New Labour treats us all like juveniles,
But they’re inefficient with it, which is worse;
We lose our rights, they lose our data files,
And they think that makes us equal — that’s the curse.
Virginia Price Evans
The General would not sanction a retreat
As he marshalled all the troops into a square.
Though the foes we faced were manic he forbade his men to panic
With ‘They couldn’t hit an elephant from there’.
When his aide-de-camp fell lifeless at his feet
He was tempted, but was careful not, to swear
Saying, ‘Don’t think that’s inauspicious, it was purely adventitious.
They couldn’t hit an elephant from there.’
We never knew who sold them modern arms
But the bullets whistled deadly through the air,
With explosions to come after, then the General’s mad laughter:
‘They couldn’t hit an elephant from there.’

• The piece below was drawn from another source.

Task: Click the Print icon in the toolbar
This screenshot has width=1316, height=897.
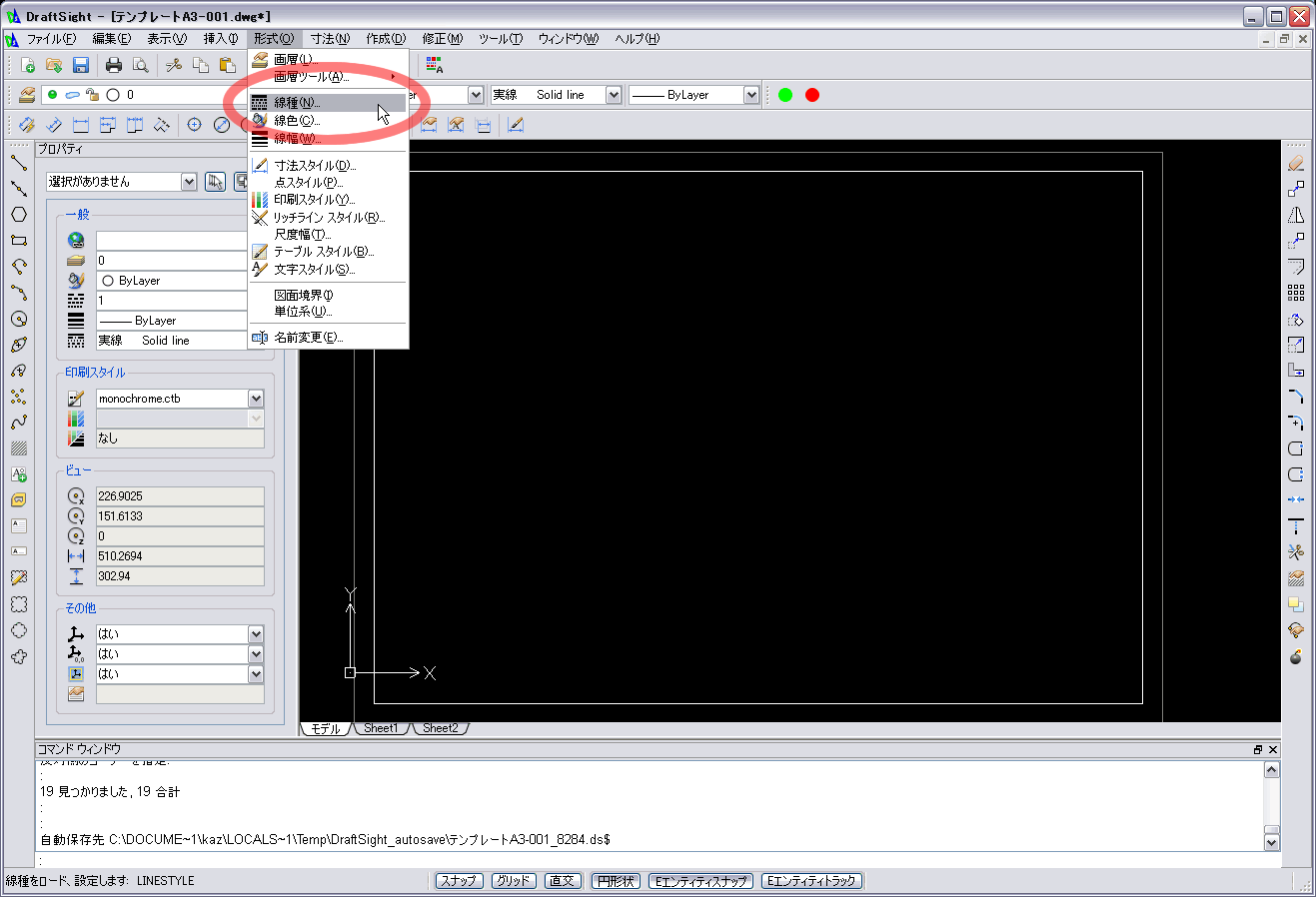Action: click(114, 65)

A country churchyard always has its charms,
And a certain grave implores me like a prayer
From a village outside Kettering, where its epitaphic lettering
Reads: ‘They couldn’t hit an elephant from there.’
Basil Ransome-Davies
Two hunters, big on brawn but light on brain,
Went seeking out some elephant terrain.
Each had his own binoculars and rifle,
And each was primed to spot a stunning eyeful
Of pachydermal splendour, and dispatch it
With bullet and then later on with hatchet.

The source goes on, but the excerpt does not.